Il paraît plus juste et surtout beaucoup plus riche de comprendre que cet homme-là ne cède à aucun moment à l’irrationnel. Il fait en réalité un calcul, il est passé d’un intérêt à un autre. Alors même que s’achève sa longue carrière, il sait parfaitement qu’il ne séduira plus une telle femme. S’il ne veut pas se retrouver seul il doit tout céder à celle qui est encore à ses côtés au soir de sa vie. Peu importent la légitimité de l’élue, ses compétences (peut-être réelles d’ailleurs) ou son caractère (excellent ou non) : il lui est pieds et poings lié. Il n’y a pas autre chose à saisir, pas d’autre critère de décision. De ce point de vue-là le chef n’a pas le choix. Mais à l’inverse, léguer son bien à sa compagne reste pour lui le meilleur moyen de garder un œil sur son devenir et ainsi, un peu de son pouvoir. Voilà de quoi ajouter du piment à la lecture simpliste et à vraie dire souvent fade que l’on nous fait de certains rapports de domination. Dans cette histoire, personne n’est fou, aveugle, soumis ni même gâteux.
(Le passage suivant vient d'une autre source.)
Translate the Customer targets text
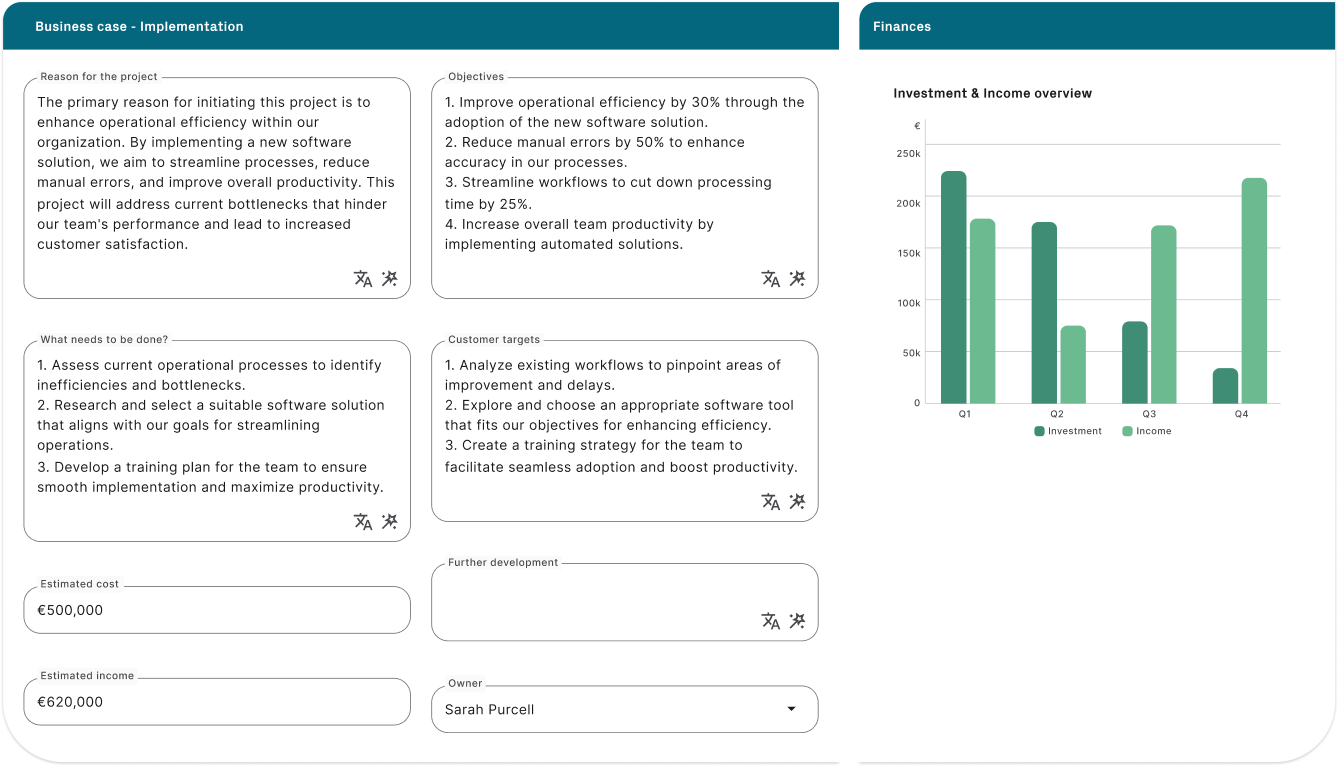The height and width of the screenshot is (767, 1339). (x=770, y=502)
Un accord tacite a été scellé.
Nous demander quels intérêts nous guident est ce qu’il y a de plus éclairant. La question devrait être posée également pour nos systèmes d’opinion et nos jugements « moraux ». Que nous apporte tel acte ? À quoi nous sert de penser ainsi, d’avoir cet avis ? Ce réflexe critique quand on accepte de s’y astreindre remet bien des choses à leur juste place. Or, et c’est là la principale difficulté, le véritable intérêt que suit une personne est presque toujours caché et rarement reluisant. Ceci expliquant cela.
À mon tour maintenant. Quand je me demande pourquoi mon narrateur mène son enquête, je ne parviens pas à trouver de réponse définitive. C’est cet élément que je dois creuser avant d’aller plus avant dans l’écriture. L’intérêt qu’il trouve à fouiller dans cette histoire ancienne, qui non seulement ne le concerne pas mais en plus le conduit à sa perte doit apparaître clairement car il sera déterminant. C’est lui qui engendrera presque « naturellement » à la fois le ton du récit, les gestes du narrateur et le modus operandi de l’enquête. Dans son Roman de Cambridge, Javier Marías avait choisi le désœuvrement comme principale raison de la mise en mouvement du héros. Tout au long de l’intrigue il agit (un peu) par amour et (beaucoup) par ennui. Les trames de nos deux textes sont proches mais je sais que je peux trouver mieux. Plutôt que des sentiments, je peux trouver un intérêt.